### What to do
Wherever a line in the material contains the word "list", copy that line.

--- Given information Enclosed Below ---

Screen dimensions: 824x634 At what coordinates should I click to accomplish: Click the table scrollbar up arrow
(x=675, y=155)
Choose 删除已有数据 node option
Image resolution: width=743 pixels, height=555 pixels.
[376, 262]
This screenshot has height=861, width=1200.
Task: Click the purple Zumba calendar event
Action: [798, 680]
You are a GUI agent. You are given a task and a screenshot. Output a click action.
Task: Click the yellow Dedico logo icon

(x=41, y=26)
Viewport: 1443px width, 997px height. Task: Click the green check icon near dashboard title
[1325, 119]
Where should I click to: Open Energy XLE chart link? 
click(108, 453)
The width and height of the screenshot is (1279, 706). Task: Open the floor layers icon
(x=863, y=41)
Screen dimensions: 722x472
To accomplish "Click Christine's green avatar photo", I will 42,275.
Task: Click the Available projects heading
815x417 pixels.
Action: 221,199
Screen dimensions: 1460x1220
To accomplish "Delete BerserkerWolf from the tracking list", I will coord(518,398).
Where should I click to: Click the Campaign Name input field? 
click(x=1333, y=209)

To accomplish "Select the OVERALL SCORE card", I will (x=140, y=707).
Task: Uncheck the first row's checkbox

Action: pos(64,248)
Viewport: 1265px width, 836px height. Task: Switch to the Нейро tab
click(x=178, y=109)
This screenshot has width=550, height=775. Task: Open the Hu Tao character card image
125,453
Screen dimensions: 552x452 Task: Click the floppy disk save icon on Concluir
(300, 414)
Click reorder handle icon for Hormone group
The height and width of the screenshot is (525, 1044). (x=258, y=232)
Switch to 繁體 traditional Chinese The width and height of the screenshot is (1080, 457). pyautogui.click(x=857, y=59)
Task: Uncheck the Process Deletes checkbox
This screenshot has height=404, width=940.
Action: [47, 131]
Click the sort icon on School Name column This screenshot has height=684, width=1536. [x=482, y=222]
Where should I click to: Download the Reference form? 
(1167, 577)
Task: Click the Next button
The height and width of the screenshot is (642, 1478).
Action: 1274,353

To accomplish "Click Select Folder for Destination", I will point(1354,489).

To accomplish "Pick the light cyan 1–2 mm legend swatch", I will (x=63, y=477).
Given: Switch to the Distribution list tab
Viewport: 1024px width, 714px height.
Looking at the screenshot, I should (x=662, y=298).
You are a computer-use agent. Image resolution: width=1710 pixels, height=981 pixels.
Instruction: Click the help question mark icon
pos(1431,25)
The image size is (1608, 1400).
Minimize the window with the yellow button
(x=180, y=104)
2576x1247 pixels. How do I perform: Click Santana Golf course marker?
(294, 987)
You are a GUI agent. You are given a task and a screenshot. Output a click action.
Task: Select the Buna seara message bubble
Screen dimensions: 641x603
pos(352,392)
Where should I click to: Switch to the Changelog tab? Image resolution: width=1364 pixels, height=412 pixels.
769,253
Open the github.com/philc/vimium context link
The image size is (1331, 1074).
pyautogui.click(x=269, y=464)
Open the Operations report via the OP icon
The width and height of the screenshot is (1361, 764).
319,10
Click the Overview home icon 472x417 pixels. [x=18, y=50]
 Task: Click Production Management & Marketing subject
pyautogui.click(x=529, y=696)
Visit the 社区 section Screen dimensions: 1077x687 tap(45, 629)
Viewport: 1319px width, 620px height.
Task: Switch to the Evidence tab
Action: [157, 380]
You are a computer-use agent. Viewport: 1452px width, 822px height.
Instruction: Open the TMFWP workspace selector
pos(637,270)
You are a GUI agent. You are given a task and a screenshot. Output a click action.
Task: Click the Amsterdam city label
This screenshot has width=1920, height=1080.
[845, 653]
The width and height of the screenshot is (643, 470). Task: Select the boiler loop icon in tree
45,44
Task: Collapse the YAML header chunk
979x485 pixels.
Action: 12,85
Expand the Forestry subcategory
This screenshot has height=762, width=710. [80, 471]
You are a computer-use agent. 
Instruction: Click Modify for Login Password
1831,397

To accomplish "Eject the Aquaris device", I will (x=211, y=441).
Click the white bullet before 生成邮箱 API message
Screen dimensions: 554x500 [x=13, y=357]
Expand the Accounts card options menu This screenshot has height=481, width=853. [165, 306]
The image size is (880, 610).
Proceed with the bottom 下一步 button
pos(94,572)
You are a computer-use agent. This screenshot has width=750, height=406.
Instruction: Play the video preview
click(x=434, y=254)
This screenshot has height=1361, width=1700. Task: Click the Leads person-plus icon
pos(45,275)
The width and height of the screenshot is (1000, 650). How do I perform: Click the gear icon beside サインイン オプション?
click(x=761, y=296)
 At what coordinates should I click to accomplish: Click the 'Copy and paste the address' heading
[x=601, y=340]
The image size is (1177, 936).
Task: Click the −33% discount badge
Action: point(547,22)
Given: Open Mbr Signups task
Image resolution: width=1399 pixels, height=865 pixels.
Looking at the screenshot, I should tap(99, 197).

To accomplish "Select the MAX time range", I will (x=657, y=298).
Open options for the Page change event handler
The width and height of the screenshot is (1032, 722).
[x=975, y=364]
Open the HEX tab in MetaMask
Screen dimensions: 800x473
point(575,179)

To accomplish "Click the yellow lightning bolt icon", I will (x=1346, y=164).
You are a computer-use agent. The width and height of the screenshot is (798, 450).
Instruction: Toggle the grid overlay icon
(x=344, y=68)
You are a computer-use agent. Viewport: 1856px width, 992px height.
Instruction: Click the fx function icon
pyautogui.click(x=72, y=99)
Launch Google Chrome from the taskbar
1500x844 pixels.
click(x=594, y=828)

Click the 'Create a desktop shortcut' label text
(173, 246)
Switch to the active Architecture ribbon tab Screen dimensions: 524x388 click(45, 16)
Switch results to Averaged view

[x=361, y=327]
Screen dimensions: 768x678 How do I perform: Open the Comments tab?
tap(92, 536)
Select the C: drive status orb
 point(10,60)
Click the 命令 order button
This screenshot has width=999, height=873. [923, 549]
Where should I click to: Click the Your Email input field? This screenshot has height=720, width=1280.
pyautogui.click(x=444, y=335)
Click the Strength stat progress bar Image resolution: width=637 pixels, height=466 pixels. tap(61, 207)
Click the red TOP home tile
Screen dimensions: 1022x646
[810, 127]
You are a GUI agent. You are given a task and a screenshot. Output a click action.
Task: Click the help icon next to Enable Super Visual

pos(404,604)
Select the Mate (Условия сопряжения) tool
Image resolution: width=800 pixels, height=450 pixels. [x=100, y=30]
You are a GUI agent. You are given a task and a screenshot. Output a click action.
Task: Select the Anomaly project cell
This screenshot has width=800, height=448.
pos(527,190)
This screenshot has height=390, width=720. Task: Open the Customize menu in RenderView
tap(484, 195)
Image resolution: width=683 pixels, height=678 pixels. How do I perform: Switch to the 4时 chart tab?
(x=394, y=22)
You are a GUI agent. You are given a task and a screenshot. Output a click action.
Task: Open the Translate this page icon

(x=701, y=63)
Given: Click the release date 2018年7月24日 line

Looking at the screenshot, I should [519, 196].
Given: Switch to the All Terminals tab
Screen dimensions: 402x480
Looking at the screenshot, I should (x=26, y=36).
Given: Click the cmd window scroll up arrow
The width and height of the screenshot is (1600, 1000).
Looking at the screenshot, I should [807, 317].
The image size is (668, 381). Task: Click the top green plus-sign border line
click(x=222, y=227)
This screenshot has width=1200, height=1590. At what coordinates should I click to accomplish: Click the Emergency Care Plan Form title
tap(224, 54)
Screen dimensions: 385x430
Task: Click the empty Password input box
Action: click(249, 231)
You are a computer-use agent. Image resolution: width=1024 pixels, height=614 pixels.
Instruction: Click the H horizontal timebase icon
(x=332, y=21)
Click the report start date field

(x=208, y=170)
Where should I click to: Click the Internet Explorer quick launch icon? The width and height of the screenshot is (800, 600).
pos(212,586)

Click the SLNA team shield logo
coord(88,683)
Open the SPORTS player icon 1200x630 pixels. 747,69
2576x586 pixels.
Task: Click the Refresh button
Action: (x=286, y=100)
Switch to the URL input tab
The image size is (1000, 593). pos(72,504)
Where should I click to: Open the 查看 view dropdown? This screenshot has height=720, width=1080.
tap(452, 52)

--- End of Enclosed Given information ---

### Reply to the task
To accomplish "Delete BerserkerWolf from the tracking list", I will coord(518,398).
Given: Switch to the Distribution list tab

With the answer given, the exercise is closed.